** RECORDS TO USE follows **
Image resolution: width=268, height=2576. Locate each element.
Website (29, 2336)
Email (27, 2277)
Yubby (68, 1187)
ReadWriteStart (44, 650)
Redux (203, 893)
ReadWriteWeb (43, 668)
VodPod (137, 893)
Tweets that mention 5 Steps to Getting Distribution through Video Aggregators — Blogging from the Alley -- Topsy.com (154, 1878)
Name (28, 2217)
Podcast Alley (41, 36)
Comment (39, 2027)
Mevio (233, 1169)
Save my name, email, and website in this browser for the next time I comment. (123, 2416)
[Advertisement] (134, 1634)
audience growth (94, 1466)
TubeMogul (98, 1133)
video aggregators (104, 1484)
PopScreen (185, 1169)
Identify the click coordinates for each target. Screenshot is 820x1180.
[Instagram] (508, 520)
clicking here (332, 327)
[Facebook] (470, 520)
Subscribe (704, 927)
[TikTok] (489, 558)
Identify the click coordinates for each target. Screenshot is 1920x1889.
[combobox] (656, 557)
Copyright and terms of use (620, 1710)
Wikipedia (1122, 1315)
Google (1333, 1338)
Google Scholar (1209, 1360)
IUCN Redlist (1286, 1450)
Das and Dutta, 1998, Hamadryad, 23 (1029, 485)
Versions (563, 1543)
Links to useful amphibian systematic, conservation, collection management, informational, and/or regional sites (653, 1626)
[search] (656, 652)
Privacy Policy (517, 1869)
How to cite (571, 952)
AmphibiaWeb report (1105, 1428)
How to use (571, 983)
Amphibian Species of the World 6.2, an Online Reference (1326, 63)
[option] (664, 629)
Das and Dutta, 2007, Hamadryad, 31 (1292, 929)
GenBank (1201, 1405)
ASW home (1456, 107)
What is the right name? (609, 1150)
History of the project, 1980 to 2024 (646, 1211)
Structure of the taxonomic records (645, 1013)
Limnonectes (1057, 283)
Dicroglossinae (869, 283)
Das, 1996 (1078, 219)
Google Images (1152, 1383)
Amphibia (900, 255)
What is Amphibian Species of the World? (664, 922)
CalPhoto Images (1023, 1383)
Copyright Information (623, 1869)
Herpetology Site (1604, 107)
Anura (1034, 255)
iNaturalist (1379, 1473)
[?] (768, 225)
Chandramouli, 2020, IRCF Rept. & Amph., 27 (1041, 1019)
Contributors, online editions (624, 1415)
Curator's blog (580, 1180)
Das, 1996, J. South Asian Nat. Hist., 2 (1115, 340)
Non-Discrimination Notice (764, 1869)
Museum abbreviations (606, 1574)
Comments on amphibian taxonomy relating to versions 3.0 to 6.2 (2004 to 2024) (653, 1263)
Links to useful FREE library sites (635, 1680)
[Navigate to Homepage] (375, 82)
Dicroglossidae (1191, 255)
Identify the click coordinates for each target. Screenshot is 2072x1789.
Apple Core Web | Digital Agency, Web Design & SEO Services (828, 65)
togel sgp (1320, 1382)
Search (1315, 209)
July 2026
** End of RECORDS TO USE **
Start with the first line of the data and print every line exactly. The line containing "TubeMogul (98, 1133)" is the last one to include.

Image resolution: width=268, height=2576. Locate each element.
Website (29, 2336)
Email (27, 2277)
Yubby (68, 1187)
ReadWriteStart (44, 650)
Redux (203, 893)
ReadWriteWeb (43, 668)
VodPod (137, 893)
Tweets that mention 5 Steps to Getting Distribution through Video Aggregators — Blogging from the Alley -- Topsy.com (154, 1878)
Name (28, 2217)
Podcast Alley (41, 36)
Comment (39, 2027)
Mevio (233, 1169)
Save my name, email, and website in this browser for the next time I comment. (123, 2416)
[Advertisement] (134, 1634)
audience growth (94, 1466)
TubeMogul (98, 1133)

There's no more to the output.